## Data shown
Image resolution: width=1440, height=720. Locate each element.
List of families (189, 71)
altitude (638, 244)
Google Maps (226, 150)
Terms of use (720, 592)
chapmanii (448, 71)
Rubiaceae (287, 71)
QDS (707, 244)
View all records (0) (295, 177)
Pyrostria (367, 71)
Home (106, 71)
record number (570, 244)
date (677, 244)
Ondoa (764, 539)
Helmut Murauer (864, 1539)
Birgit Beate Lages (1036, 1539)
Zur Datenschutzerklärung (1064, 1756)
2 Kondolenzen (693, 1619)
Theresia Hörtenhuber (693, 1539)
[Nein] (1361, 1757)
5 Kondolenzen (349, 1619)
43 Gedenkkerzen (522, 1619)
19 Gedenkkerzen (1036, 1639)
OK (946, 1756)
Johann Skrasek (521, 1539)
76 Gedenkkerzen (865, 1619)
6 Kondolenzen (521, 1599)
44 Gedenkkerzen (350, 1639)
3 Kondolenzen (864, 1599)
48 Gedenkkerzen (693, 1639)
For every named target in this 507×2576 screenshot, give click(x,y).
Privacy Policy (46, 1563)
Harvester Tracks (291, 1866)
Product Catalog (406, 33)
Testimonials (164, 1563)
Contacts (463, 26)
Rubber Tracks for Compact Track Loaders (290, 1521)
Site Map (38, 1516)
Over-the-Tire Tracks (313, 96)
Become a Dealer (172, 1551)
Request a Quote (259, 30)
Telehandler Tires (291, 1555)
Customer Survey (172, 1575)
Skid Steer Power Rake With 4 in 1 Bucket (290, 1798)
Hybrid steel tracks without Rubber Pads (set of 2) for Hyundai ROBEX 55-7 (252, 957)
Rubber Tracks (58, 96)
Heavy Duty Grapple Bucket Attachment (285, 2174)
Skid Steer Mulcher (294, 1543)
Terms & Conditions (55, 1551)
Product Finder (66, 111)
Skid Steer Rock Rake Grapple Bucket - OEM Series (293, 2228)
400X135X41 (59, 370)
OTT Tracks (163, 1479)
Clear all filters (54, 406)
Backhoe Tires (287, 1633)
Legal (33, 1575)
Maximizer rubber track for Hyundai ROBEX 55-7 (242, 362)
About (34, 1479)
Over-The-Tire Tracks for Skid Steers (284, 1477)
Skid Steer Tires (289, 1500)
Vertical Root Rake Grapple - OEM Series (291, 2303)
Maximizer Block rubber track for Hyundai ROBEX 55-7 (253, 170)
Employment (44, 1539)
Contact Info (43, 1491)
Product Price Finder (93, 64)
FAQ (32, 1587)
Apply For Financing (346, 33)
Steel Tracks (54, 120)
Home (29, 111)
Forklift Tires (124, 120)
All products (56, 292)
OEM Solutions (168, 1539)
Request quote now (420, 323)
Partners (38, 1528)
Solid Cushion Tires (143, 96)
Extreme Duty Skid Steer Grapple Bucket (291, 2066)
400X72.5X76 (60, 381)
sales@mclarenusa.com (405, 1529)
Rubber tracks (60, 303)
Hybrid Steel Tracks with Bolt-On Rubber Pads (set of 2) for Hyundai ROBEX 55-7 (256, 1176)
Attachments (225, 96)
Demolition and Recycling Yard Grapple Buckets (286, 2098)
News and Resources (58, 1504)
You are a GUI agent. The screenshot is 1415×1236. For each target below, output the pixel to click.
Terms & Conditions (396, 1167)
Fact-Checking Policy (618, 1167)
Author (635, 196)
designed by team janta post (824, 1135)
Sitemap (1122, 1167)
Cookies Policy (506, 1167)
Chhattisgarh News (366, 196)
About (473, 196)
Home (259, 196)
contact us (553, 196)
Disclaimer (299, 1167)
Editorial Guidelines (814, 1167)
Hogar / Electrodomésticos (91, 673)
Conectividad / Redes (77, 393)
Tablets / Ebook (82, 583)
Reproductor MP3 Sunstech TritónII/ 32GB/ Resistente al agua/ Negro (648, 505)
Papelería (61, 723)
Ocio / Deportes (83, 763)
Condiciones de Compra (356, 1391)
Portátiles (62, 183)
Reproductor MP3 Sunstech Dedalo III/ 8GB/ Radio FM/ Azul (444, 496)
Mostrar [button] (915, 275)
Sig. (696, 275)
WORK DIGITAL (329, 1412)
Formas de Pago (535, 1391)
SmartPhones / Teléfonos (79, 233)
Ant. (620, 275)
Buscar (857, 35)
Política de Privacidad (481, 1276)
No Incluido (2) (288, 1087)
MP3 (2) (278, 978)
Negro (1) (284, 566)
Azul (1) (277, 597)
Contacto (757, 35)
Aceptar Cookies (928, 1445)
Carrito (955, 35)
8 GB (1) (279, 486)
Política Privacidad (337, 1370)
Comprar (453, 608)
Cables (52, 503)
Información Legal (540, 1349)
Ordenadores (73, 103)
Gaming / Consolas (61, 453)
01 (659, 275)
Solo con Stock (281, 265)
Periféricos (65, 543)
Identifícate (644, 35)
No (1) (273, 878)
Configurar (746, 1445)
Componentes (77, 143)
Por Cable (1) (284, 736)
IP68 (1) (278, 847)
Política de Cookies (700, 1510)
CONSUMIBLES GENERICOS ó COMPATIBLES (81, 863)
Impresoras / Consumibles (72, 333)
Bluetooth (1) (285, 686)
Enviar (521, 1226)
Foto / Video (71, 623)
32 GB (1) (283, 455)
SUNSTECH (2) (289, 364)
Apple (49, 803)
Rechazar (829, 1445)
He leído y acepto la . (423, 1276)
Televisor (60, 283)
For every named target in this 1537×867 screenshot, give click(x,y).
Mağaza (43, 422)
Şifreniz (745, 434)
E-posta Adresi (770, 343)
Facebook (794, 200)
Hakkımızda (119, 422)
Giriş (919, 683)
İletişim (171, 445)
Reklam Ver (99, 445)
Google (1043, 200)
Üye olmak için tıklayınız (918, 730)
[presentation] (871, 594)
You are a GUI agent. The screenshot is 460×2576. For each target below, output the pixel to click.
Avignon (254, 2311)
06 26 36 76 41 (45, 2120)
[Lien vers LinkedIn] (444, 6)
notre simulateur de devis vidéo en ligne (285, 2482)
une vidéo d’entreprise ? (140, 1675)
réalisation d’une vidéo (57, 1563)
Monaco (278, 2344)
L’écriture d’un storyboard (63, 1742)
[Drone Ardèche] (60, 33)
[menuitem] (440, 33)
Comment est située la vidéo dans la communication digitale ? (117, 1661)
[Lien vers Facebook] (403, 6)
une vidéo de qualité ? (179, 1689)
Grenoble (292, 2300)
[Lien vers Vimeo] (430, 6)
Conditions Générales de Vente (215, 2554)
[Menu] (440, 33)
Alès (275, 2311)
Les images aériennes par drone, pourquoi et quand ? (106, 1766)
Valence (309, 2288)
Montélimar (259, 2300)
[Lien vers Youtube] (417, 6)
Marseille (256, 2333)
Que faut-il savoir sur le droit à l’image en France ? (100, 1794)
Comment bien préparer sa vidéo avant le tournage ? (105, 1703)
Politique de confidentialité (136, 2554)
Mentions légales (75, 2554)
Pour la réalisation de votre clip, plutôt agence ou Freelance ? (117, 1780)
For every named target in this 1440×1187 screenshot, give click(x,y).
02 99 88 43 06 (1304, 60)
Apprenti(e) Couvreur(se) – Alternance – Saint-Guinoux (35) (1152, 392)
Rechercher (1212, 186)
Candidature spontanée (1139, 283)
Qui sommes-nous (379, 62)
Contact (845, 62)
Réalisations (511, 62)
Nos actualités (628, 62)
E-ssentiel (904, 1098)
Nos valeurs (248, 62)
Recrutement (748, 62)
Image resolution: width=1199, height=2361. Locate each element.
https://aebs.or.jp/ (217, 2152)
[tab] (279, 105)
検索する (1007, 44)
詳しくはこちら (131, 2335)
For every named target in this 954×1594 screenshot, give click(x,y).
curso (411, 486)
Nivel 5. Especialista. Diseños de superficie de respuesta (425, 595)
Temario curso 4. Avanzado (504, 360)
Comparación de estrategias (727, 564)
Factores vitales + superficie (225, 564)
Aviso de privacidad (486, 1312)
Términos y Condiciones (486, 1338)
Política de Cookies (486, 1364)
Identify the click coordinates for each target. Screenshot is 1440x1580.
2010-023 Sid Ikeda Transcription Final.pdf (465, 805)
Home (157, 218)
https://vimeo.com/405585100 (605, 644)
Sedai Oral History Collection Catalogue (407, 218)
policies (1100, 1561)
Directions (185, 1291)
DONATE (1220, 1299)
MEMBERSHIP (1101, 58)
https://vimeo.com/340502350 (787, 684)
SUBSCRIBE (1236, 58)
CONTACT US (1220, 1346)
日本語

## To be done
Reproduce, character for character, the entries above in the stretch from the line containing "Monaco (278, 2344)" through the line containing "Pour la réalisation", with both of those lines included.

## Output for this exercise
Monaco (278, 2344)
L’écriture d’un storyboard (63, 1742)
[Drone Ardèche] (60, 33)
[menuitem] (440, 33)
Comment est située la vidéo dans la communication digitale ? (117, 1661)
[Lien vers Facebook] (403, 6)
une vidéo de qualité ? (179, 1689)
Grenoble (292, 2300)
[Lien vers Vimeo] (430, 6)
Conditions Générales de Vente (215, 2554)
[Menu] (440, 33)
Alès (275, 2311)
Les images aériennes par drone, pourquoi et quand ? (106, 1766)
Valence (309, 2288)
Montélimar (259, 2300)
[Lien vers Youtube] (417, 6)
Marseille (256, 2333)
Que faut-il savoir sur le droit à l’image en France ? (100, 1794)
Comment bien préparer sa vidéo avant le tournage ? (105, 1703)
Politique de confidentialité (136, 2554)
Mentions légales (75, 2554)
Pour la réalisation de votre clip, plutôt agence ou Freelance ? (117, 1780)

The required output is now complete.